EXERCISE OBJECTIVE:
Until the line containing "[button] (507, 161)" has been reproduced, keep reproducing each line of the material below exactly, starting with the first.

Top of SOURCE DATA

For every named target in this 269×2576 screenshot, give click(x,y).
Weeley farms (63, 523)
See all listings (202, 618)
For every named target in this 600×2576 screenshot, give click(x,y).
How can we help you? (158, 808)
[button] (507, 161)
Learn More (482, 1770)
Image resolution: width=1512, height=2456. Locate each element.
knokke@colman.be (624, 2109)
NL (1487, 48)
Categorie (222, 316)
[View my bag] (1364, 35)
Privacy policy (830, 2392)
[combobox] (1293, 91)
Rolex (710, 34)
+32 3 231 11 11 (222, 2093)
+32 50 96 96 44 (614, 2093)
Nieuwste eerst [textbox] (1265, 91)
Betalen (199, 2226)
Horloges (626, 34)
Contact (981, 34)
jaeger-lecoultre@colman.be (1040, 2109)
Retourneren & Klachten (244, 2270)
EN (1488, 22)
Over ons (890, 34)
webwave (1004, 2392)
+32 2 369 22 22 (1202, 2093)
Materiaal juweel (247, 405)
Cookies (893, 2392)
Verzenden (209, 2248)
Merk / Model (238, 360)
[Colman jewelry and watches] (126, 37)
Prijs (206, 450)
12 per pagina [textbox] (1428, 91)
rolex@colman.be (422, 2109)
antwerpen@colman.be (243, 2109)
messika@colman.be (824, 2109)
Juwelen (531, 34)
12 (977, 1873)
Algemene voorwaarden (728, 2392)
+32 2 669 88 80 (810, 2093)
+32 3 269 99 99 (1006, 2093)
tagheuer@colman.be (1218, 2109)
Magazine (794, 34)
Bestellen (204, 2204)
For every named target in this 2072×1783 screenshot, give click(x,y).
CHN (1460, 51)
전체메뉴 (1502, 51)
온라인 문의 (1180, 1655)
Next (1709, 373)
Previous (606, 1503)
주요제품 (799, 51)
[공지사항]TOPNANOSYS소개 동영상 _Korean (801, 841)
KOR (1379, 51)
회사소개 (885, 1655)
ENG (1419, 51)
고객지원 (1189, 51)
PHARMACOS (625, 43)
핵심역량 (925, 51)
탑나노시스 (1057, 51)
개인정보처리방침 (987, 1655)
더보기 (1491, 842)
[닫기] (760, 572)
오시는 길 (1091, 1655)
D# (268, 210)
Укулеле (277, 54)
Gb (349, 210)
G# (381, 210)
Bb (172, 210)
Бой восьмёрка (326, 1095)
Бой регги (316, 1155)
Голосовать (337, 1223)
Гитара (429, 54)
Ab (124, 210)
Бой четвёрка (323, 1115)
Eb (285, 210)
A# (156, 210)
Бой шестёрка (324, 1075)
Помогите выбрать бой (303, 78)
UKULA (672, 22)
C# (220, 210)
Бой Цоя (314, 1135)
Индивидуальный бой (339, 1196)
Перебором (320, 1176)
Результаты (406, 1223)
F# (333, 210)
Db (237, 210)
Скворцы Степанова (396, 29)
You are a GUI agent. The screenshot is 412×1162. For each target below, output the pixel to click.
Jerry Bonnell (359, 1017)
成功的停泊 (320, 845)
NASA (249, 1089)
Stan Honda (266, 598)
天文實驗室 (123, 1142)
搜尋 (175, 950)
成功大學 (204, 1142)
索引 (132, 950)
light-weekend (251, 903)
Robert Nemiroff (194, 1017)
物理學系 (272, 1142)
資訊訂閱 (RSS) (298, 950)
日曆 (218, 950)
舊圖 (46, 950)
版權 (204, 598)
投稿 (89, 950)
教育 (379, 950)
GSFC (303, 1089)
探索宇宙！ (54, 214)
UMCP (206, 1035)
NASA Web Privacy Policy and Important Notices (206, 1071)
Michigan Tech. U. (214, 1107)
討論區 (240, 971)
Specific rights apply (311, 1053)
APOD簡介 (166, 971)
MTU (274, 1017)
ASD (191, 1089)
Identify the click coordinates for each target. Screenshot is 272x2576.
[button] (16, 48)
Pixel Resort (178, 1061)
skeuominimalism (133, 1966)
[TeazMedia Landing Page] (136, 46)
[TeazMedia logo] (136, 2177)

Bottom of SOURCE DATA

TASK OUTPUT:
For every named target in this 269×2576 screenshot, give click(x,y).
Weeley farms (63, 523)
See all listings (202, 618)
For every named target in this 600×2576 screenshot, give click(x,y).
How can we help you? (158, 808)
[button] (507, 161)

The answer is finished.